The best therapist I ever had once said, “You set up these impossible situations where no one can win, especially you.” She wasn’t accusing me or being judgmental, and her observation was accurate. Her idea about it was that I unconsciously reenact the dynamics of my childhood, where my life was an impossible situation with no way to win. That explanation resonated with me. Still does.
Her explanation of why I set up these impossible situations was laced with compassion for me. All of her explanations of my behavior were. I can’t find that kind of compassion for myself. I just get frustrated and angry. I berate myself for knowing the pattern but not changing it, even though it feels impossible to change it.
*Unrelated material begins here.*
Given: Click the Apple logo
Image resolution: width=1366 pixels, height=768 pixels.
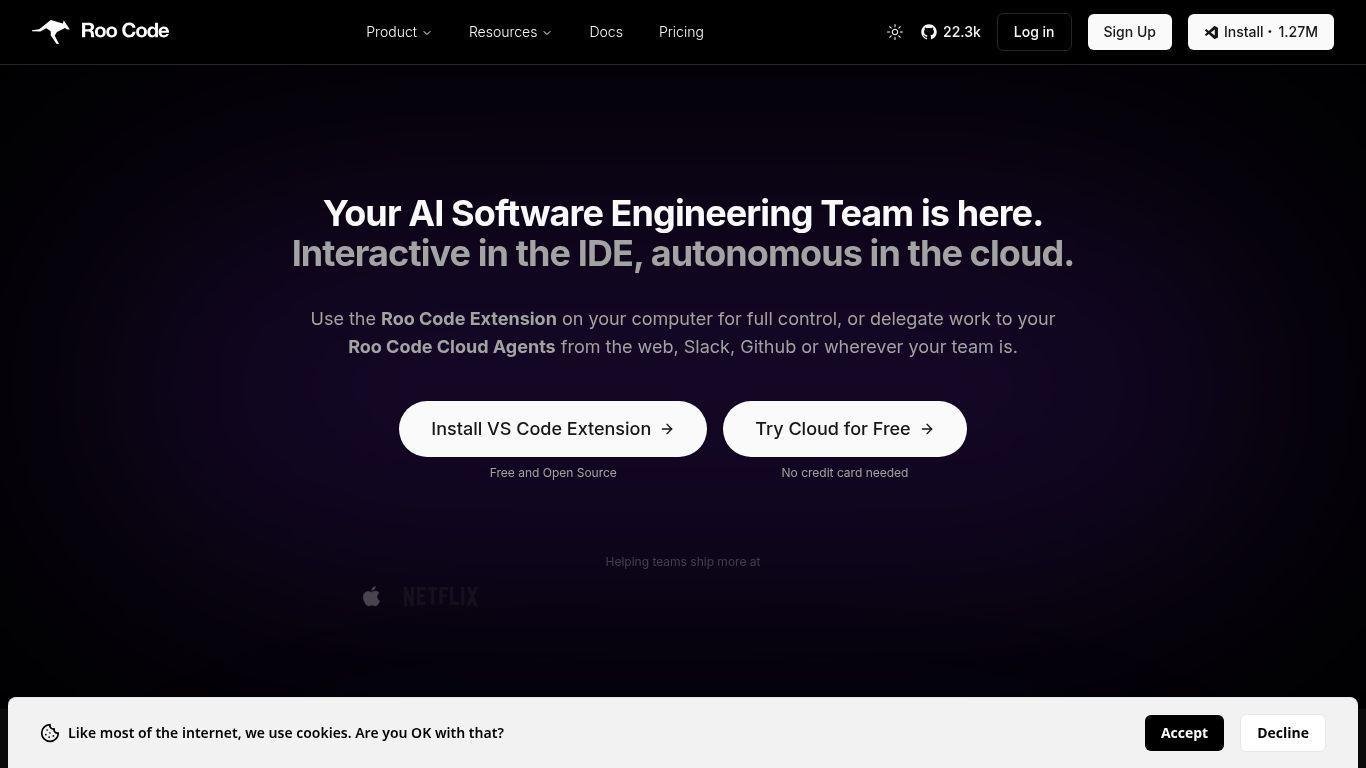Looking at the screenshot, I should (x=371, y=597).
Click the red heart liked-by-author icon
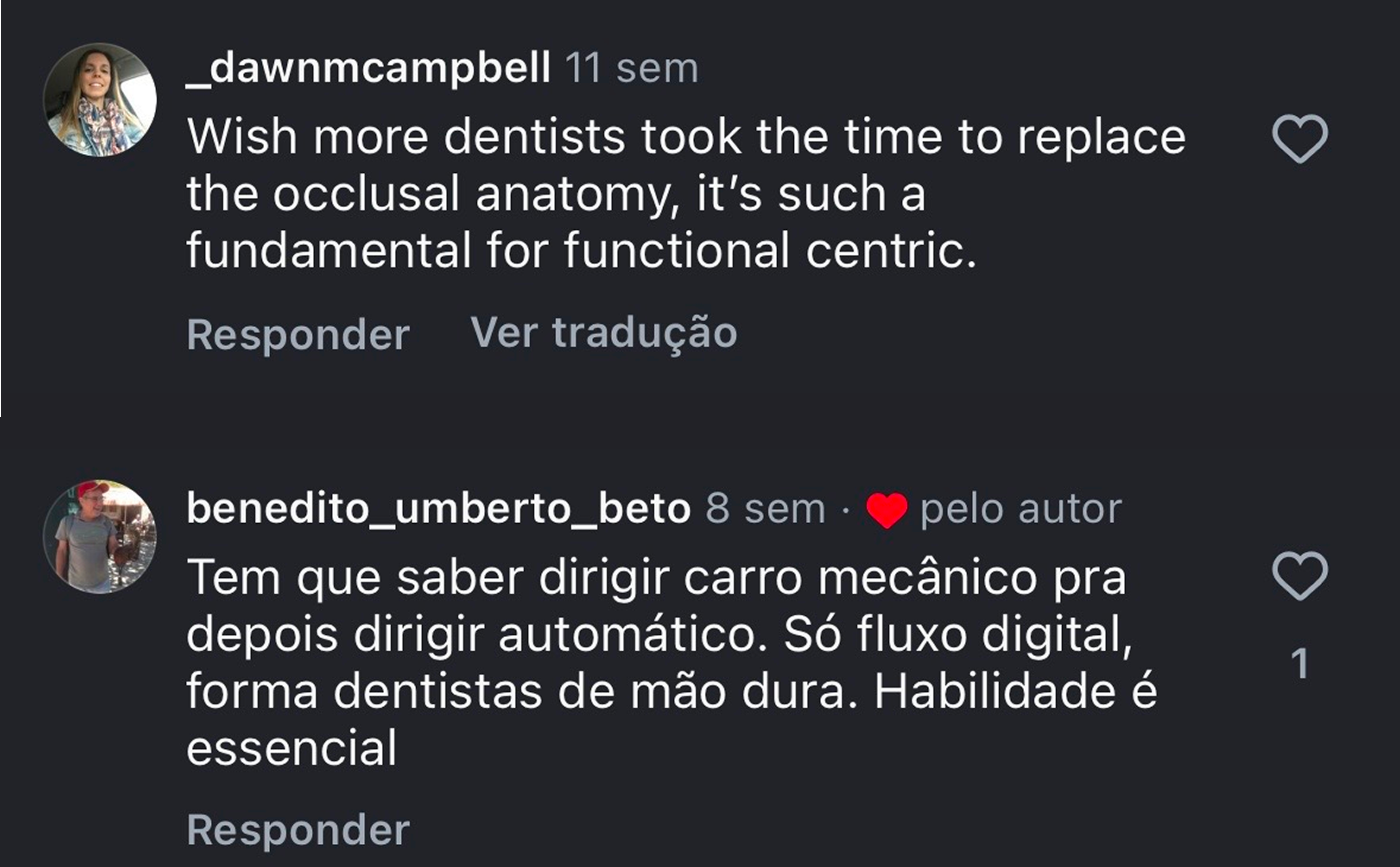Viewport: 1400px width, 867px height. click(x=886, y=510)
Like my therapy situation. I am so ANGRY at myself for it. Instead of summarily firing A, why didn’t I just tell her what had been going on, how I’d been feeling about the work we were doing, or not doing? Why didn’t I at least give her a chance to fix it? Why do I whine about not having anyone to talk to but refuse to fix the situation, either by going back to A or by finding a new therapist? Why do I whine about not being able to trust anyone to help me figure out the recent suicide attempt when I’m unwilling to do the work and go through the process of learning to trust someone?
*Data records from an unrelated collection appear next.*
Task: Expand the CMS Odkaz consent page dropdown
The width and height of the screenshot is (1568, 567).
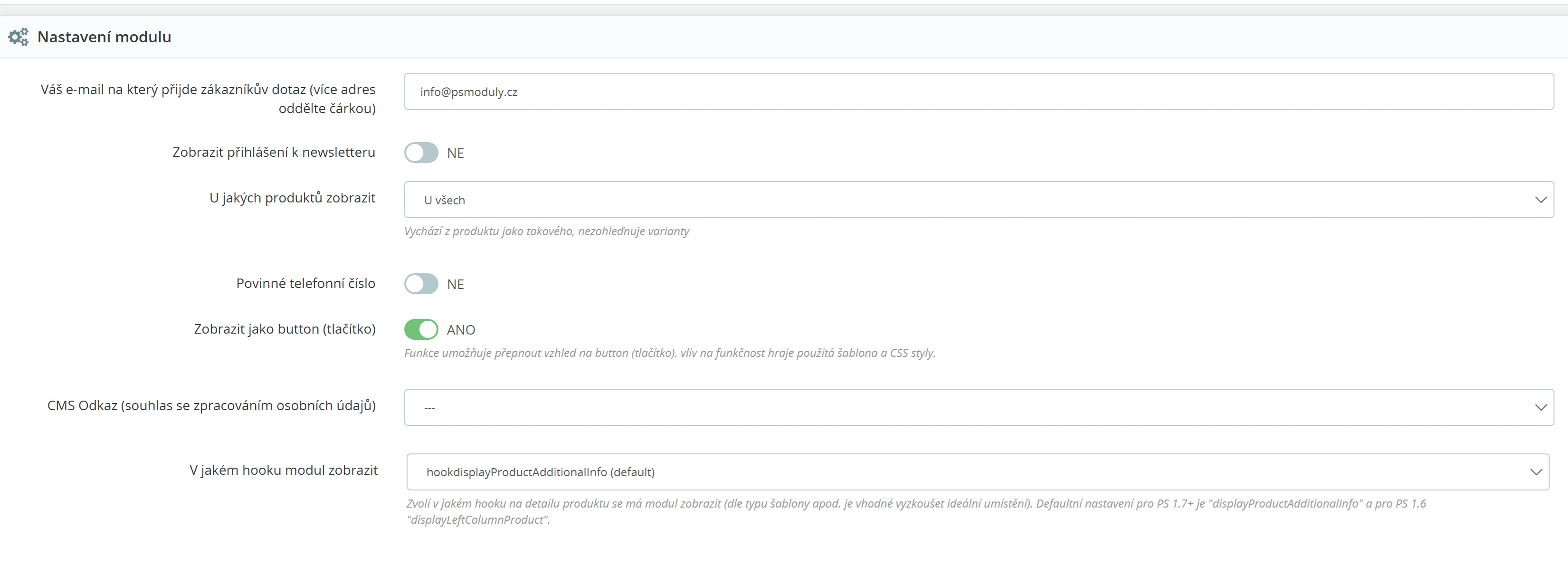Action: pos(974,407)
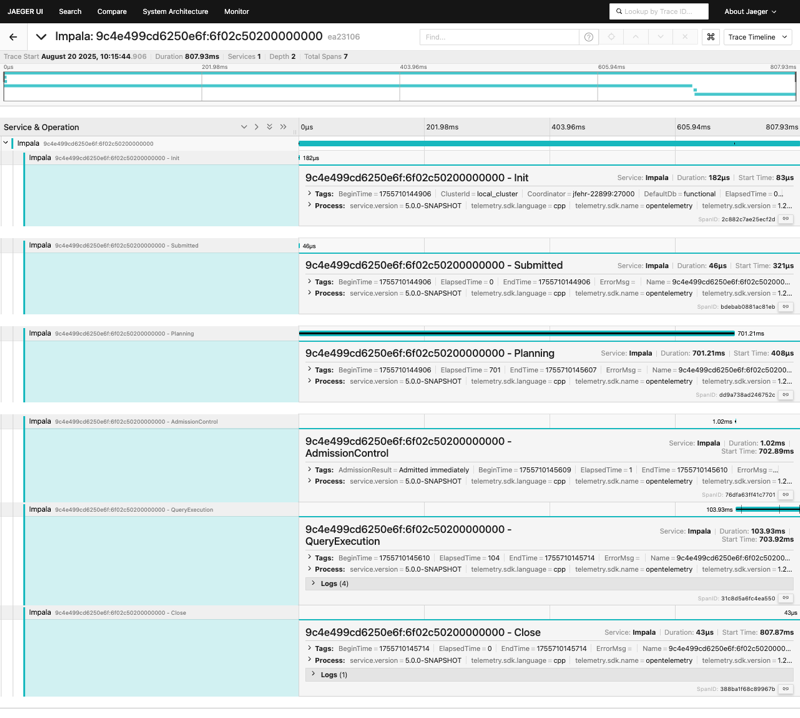Collapse all spans with the double right chevron
The height and width of the screenshot is (718, 800).
pos(284,127)
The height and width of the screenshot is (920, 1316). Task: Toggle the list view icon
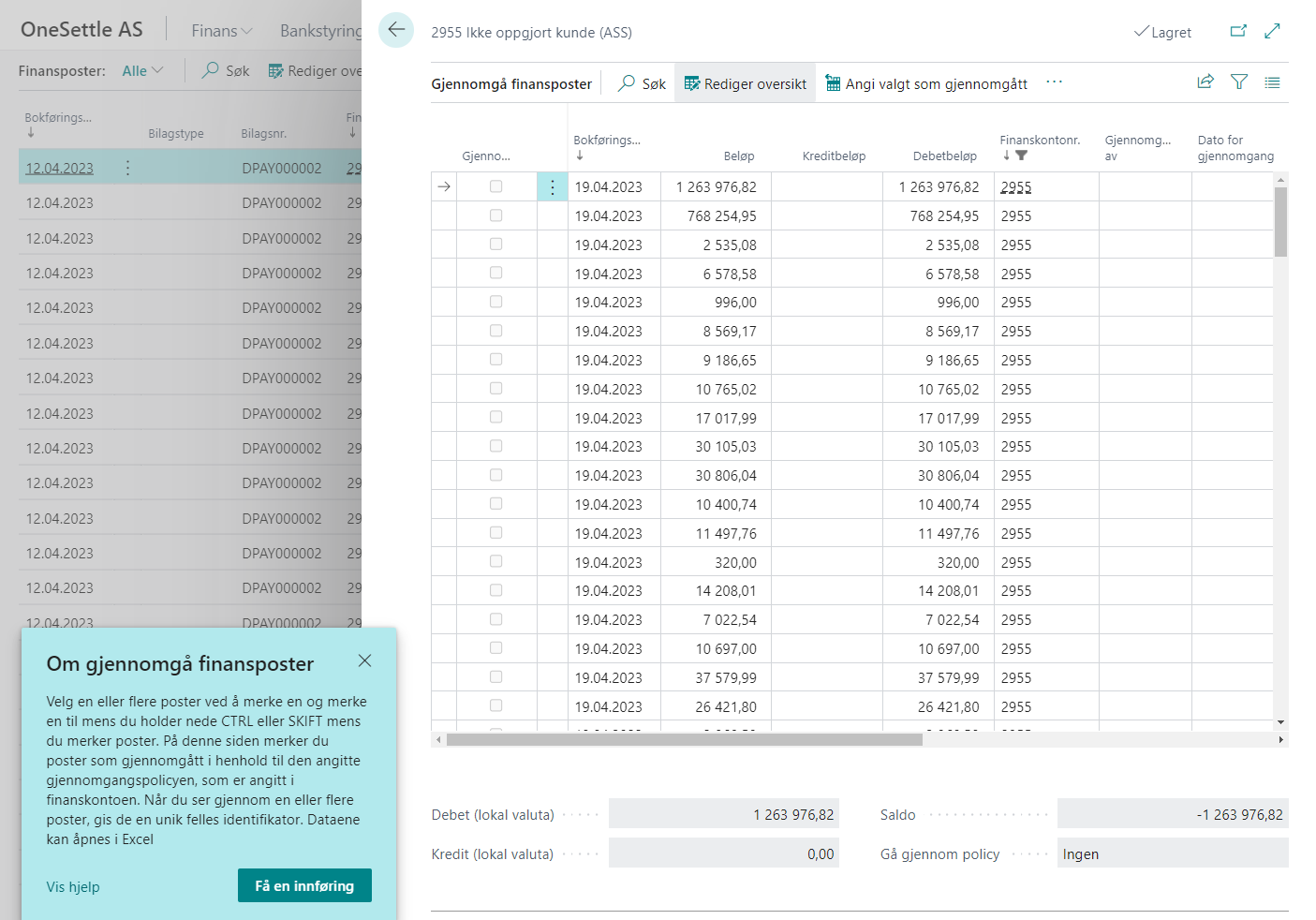click(1272, 82)
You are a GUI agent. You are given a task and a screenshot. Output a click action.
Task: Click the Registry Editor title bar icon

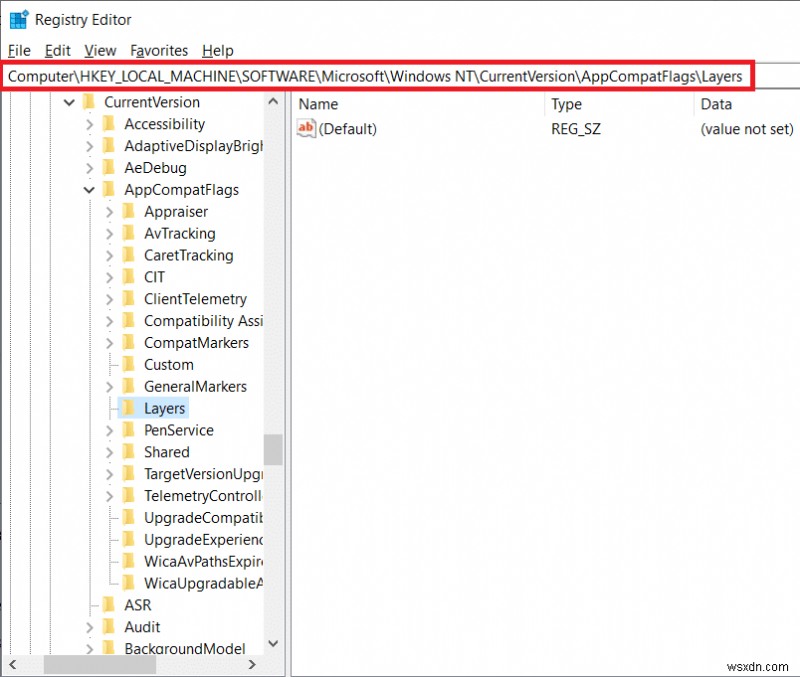17,19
It makes me hate myself. I want to slap myself across the face and say, “Either do something about it or shut the fuck up! Everyone is sick of hearing you whine about it when you’re obviously not willing to DO anything about it.” And by everyone, I mean me. I mean I’m sick of hearing it, of hearing myself. I’m sick of hearing and seeing and feeling the pain. I’m sick of feeling pulled in two opposite directions. I’m sick of feeling stuck and immobilized. My anger at myself then becomes, in my mind, the entire world hating me. I start feeling like I shouldn’t post or reply to comments because all I do is shoot down people’s suggestions.
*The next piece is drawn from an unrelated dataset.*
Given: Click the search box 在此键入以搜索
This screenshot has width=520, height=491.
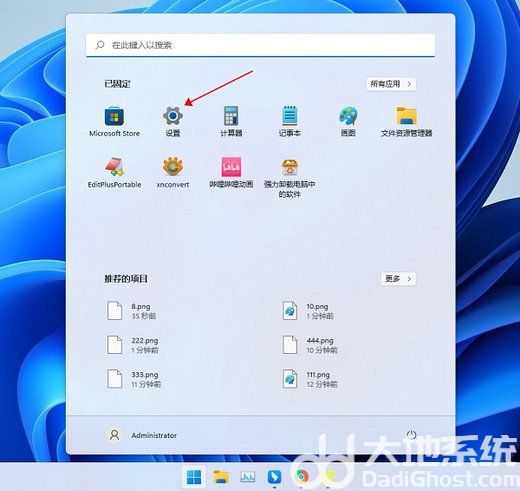Looking at the screenshot, I should [260, 45].
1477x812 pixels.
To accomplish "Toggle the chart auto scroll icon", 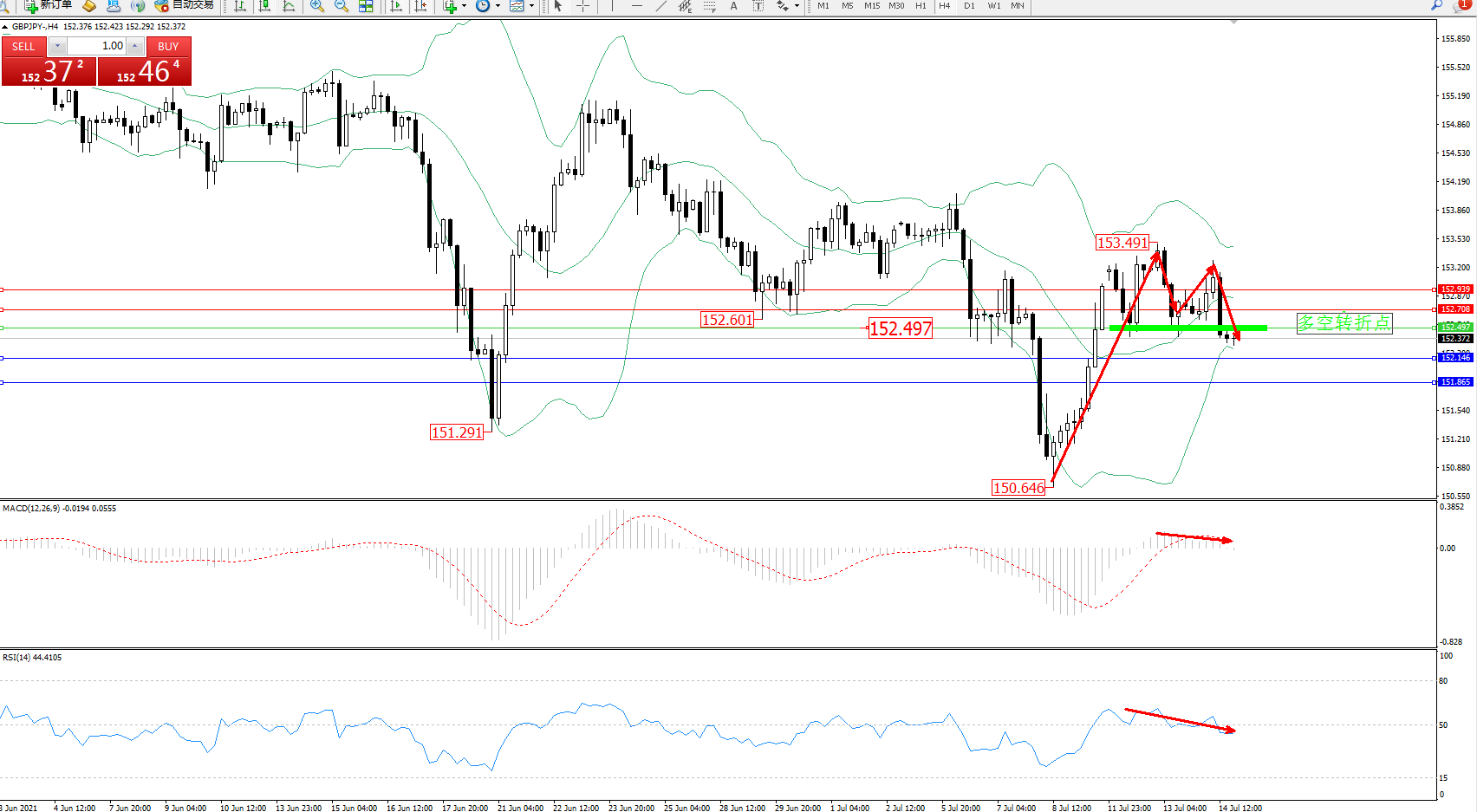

“They’re all sick of you, Hope. You know that. You’re so negative all the time, and nobody wants to hear that. Nobody wants to listen to someone who’s always so negative. You push everybody away.” It’s my mother’s voice, an introject, repeating her reasons for why I was unlovable. I know it’s the things my mother told me, but this introject, she’s also me, and I believe those words because as much as they once came from my mother, now they come from me.
I can never quite manage to find compassion for myself.
I think what I need from a therapist right now is what that therapist could give me. She could see me almost completely: all the fucked up things I felt and thought and did, all the fucked up things that had happened to me, all the fucked up things I had done. She had this incredible ability to cut right to the painful, ugly heart of an issue, with scalpel-like insight. But there was so much compassion and kindness, too. I never thought someone could see me that clearly and completely but still be kind and compassionate toward me. That changed me, in some fundamental way I’ve never been able to articulate.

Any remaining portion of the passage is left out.